Grant Oyston has written comprehensively over the last week on the Visible Children blog:
Military intervention may or may not be the right idea, but people supporting KONY 2012 probably don't realize they're supporting the Ugandan military who are themselves raping and looting away. If people know this and still support Invisible Children because they feel it's the best solution based on their knowledge and research, I have no issue with that. But I don't think most people are in that position, and that's a problem.

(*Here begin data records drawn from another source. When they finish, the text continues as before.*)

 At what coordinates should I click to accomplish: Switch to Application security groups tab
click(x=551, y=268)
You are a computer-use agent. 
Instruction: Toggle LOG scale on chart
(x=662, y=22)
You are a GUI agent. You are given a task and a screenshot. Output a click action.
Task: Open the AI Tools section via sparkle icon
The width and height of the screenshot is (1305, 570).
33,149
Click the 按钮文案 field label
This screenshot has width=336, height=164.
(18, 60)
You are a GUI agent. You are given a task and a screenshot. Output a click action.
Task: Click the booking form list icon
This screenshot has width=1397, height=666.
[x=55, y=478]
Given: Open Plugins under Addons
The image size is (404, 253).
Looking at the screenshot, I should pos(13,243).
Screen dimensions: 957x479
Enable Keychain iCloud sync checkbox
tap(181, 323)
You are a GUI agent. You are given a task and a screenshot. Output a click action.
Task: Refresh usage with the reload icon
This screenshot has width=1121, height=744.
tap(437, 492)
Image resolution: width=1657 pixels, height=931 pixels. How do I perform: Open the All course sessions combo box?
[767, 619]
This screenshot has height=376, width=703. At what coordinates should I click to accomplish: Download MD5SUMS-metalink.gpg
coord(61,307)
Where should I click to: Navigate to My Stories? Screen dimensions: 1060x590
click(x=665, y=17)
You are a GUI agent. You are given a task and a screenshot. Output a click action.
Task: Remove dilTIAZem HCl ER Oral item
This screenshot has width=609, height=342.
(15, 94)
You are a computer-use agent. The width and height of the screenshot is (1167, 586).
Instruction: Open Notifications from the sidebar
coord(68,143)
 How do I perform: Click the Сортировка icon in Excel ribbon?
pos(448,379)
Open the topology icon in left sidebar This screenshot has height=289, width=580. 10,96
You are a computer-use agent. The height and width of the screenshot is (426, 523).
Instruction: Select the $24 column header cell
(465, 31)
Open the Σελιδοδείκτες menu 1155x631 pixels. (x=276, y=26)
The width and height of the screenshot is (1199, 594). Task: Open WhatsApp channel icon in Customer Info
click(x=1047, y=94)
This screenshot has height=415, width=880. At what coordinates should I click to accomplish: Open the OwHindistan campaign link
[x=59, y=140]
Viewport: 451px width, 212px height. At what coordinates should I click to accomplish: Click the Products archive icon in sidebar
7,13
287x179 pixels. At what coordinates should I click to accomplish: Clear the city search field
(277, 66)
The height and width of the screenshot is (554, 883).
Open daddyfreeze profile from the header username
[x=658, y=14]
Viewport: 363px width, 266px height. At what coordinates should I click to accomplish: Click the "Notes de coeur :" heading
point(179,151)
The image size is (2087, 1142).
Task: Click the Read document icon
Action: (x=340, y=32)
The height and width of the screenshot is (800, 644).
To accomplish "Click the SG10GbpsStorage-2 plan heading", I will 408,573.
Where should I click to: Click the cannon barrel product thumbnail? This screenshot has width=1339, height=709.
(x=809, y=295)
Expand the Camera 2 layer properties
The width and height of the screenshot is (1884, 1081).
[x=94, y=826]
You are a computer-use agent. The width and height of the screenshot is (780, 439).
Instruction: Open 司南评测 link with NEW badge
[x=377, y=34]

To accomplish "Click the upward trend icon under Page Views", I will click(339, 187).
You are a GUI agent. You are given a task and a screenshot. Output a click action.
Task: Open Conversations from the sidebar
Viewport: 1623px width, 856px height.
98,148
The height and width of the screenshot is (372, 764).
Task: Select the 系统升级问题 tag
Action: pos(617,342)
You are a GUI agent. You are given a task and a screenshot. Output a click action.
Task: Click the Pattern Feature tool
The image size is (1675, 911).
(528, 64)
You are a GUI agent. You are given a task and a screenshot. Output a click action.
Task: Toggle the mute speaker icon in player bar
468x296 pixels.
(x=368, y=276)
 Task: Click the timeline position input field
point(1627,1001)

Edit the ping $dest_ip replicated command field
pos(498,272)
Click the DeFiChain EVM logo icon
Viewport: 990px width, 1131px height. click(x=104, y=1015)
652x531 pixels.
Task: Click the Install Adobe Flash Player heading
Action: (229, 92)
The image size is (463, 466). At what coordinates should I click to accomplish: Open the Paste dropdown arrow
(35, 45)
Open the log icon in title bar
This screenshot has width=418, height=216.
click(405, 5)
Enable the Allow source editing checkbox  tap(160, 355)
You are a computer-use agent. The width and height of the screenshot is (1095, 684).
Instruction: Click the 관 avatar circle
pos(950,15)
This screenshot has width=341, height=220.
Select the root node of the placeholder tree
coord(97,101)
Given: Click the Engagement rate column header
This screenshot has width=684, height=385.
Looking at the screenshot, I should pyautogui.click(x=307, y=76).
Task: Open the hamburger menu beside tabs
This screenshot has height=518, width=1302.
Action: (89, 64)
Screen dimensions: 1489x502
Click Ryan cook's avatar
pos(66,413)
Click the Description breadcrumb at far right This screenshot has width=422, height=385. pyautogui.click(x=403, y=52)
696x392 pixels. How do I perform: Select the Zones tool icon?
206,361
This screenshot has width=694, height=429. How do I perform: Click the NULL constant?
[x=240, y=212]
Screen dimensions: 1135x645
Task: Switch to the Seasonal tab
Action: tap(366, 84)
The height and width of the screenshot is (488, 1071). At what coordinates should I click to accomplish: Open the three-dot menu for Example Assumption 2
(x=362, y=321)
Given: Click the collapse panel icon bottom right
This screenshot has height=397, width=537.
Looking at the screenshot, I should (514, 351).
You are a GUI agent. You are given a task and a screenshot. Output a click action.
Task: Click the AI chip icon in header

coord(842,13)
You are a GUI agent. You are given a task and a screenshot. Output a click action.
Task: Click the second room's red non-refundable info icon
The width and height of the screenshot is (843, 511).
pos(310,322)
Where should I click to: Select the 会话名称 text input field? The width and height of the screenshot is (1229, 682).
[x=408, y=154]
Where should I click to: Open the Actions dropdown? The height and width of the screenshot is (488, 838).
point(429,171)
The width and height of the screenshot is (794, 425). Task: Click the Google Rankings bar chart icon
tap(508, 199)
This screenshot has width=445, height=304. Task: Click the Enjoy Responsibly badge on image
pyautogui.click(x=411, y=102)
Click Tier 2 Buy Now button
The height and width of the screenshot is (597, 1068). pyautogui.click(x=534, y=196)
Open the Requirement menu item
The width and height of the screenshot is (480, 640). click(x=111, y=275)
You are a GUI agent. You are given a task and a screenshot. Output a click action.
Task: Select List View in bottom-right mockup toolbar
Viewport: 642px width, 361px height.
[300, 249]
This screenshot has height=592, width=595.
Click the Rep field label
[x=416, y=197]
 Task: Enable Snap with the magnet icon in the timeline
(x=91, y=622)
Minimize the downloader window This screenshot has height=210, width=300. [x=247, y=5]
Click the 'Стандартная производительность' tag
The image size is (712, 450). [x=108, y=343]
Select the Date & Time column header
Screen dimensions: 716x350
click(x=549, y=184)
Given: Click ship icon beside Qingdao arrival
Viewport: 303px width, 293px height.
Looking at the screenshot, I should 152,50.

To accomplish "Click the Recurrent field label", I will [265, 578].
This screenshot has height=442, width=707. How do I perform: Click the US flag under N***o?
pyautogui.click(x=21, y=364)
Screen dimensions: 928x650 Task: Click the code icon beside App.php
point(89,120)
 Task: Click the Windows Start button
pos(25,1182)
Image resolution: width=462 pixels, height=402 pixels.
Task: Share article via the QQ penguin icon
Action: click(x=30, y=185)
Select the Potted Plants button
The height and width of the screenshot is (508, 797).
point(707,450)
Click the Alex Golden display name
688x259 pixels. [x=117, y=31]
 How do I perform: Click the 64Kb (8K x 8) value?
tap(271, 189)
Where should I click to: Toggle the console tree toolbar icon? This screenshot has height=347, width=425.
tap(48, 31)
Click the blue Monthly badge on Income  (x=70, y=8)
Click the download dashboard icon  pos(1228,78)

The Director of Polis, Charlie Beckett, is particularly sceptical about the film's marketing and "clicktivism" appeal, arguing that the campaign's distortion of reality can only have negative effects for those it purports to be supporting:
The damage done by reinforcing stereotypes of Africa will have an impact beyond this campaign. It will perpetuate the myth that Africans can't sort their own problems out and that they don't really share political ideas such as human rights.
The damage done by pretending that solutions are simple means that the public won't give the long-term backing for the legal and political policies that produce sustainable rights.
Last year, Foreign Affairs accused the campaign group of "manipulat[ing] facts for strategic purposes, exaggerating the scale of LRA abductions and murders and emphasizing the LRA's use of innocent children as soldiers".
Invisible Children has now addressed some of the criticism levelled against Kony 2012. It's a comprehensive read, but a powerful attempt at transparency about a film accused of being not all that it seems.